日本も似たようなものなのか、マスクをはずそうという動きが始まっていますね。ここタイでは一部の公共施設を除いて着用の義務はなくなっていますが、付けていないのは外国人くらいで、タイ人は着用者のほうが多い状況です。その理由は、着用が習慣になっていることもありますが、大気汚染が深刻化したことにあります。
いまタイ国内で最も深刻な脅威はCOVID-19ではなくPM2.5です。この微小粒子状物質がタイの首都バンコクを中心に広く濃密に充満し、危機的な状況を作り出しています。
現在のタイは季節的には乾季にあたり、雨は降らず空気は乾いています。天候は快晴で見上げる空は青い……はずなのですが、実際は黄色くなっています。
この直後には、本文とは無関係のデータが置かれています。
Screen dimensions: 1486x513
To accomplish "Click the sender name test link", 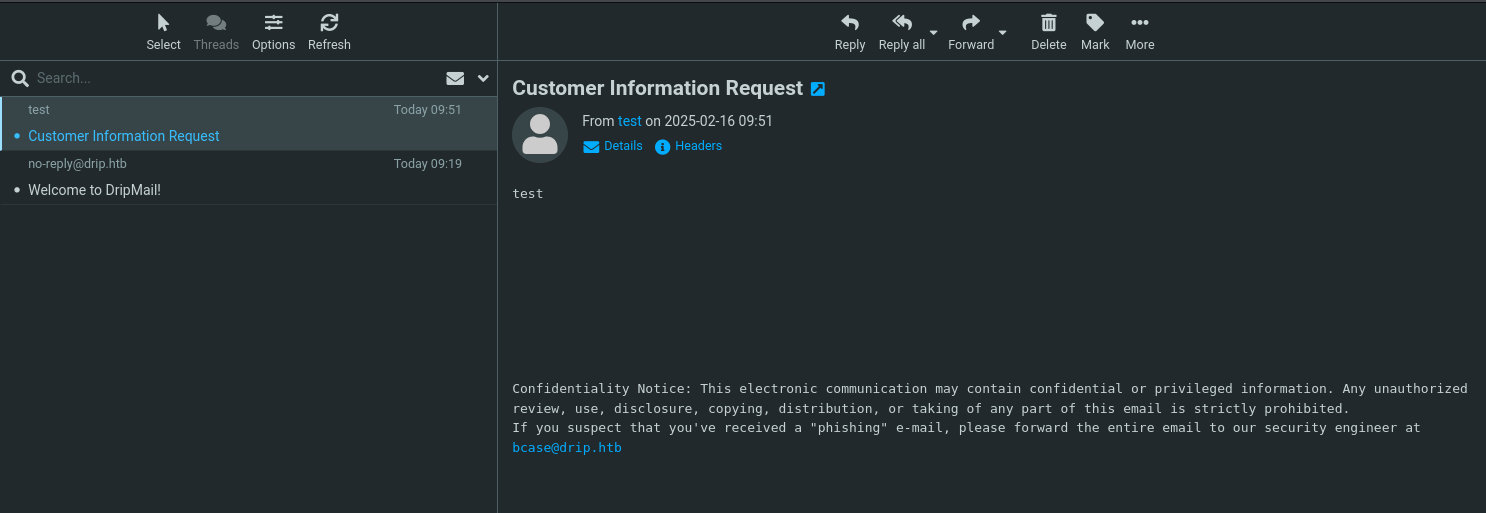I will 629,121.
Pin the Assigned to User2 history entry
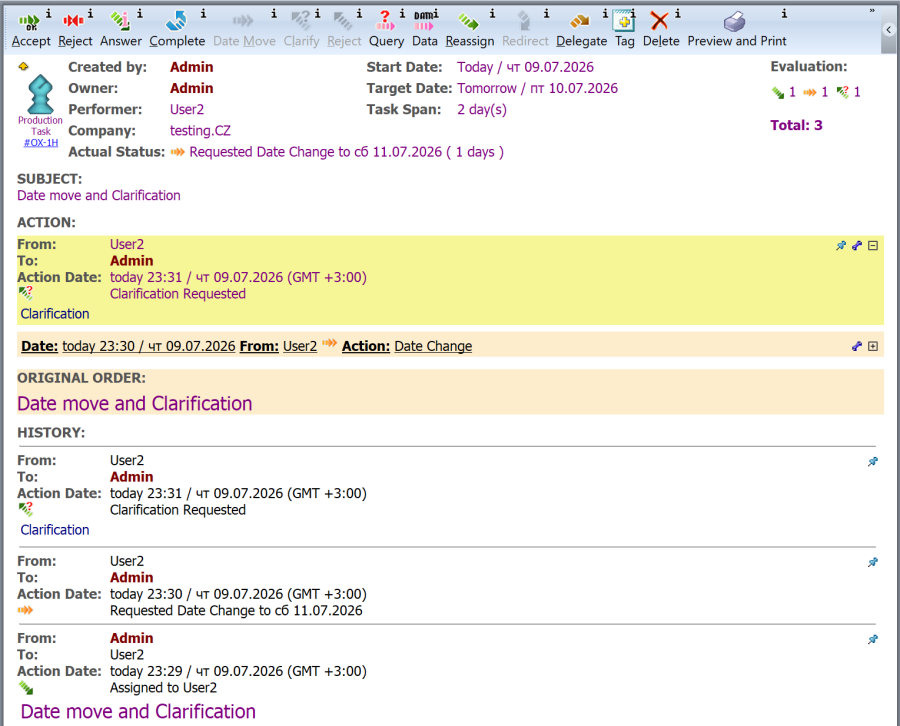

微小すぎてPM2.5そのものは見えませんが、はっきりわかるのは朝夕で、空が真っ赤に染まります。夕焼けだから当然と思われるかもしれませんが、空全体が一様に赤黒くなっていて、これだけを見ると天変地異の前触れのようにも思えてきます。
こうしたことを受け、タイの保健省は国民に対して外出時のマスク着用を奨励しています。タイに来てマスクをしているタイ人を目にしたら、それはCOVID-19感染予防でもあり、PM2.5対策でもあると思ってください。観光で屋外に出る際は、たとえ反マスク派の方であってもマスクの着用をおすすめします。